━━━━━ Records for this exercise
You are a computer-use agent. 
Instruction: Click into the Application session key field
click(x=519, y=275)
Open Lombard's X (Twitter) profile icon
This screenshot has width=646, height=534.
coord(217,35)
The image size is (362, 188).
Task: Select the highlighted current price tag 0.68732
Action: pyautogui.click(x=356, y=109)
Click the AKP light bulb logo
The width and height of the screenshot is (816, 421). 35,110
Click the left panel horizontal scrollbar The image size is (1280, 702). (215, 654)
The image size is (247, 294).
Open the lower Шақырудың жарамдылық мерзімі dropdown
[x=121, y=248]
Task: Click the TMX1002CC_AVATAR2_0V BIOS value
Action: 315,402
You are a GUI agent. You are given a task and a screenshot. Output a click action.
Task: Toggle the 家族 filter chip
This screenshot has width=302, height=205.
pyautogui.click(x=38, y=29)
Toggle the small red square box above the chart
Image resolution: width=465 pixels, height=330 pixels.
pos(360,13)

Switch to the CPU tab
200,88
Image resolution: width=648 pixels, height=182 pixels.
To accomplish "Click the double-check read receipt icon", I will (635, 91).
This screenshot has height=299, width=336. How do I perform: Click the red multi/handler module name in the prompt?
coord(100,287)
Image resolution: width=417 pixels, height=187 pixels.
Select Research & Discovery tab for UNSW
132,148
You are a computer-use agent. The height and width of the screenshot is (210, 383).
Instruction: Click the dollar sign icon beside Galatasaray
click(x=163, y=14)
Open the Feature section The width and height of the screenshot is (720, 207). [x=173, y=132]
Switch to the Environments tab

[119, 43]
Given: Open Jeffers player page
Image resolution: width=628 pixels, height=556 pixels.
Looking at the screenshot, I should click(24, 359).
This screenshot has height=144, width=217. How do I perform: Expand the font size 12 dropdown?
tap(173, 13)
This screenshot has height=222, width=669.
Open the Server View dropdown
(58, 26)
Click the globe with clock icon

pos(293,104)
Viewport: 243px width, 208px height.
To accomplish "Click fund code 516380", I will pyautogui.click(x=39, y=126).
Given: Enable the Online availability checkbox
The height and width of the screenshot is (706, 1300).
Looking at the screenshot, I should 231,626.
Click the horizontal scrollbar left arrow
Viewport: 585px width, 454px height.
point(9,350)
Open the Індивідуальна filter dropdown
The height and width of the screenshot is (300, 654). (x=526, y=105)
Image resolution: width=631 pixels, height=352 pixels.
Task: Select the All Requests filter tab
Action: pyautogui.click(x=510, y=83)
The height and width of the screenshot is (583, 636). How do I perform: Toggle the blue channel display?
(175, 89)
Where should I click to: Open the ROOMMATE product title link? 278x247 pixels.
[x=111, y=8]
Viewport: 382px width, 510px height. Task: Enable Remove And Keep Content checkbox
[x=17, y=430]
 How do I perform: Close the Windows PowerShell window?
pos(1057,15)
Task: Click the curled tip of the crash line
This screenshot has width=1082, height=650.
━━━━━━━━━━
### Required work
Apply a filter for "accomplish" to the data above, then copy each line that matches.

### Task output
To accomplish "Click the double-check read receipt icon", I will (635, 91).
To accomplish "Click fund code 516380", I will pyautogui.click(x=39, y=126).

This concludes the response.